> [DIRECTIONS]:
The answer must be every line below that contains the string "computer".
┌────────
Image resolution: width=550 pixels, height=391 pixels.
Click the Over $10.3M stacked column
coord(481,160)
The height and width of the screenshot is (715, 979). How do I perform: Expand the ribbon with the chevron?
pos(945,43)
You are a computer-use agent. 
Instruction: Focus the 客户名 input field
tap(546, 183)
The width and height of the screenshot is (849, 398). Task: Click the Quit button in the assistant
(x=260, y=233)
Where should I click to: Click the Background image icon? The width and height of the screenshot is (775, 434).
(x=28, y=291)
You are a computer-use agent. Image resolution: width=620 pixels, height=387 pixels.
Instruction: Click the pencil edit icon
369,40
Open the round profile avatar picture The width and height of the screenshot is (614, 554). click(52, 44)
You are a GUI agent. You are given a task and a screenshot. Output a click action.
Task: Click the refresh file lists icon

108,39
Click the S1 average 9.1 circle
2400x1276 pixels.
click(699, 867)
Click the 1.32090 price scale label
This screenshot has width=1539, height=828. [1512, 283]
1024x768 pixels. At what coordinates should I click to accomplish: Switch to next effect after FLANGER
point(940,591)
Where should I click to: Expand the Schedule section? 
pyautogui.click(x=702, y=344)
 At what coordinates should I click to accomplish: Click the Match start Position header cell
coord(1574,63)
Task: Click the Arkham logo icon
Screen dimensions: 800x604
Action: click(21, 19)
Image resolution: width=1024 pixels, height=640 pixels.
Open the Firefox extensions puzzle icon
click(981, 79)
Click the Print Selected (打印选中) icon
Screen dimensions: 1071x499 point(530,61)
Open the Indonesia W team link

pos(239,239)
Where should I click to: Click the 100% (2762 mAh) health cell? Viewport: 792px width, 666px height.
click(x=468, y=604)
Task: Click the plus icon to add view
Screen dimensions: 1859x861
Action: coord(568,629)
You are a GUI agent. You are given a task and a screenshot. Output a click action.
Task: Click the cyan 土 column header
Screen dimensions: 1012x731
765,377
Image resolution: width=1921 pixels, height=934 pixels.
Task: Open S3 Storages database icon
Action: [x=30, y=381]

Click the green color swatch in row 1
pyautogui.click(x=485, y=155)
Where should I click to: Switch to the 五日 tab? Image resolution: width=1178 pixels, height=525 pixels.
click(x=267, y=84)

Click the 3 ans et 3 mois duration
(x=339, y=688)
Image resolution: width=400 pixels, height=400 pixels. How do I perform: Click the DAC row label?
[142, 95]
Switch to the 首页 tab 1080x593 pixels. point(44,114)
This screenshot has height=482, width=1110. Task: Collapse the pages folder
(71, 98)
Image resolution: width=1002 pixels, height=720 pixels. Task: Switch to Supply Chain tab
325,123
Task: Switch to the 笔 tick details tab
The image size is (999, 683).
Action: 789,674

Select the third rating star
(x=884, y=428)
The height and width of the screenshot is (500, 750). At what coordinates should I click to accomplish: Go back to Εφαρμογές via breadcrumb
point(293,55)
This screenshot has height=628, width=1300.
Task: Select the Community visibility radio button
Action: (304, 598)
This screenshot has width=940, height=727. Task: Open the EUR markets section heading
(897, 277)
└────────
> [OUTPUT FOR THIS EXERCISE]:
You are a computer-use agent. 
You are a computer-use agent. Image resolution: width=620 pixels, height=387 pixels.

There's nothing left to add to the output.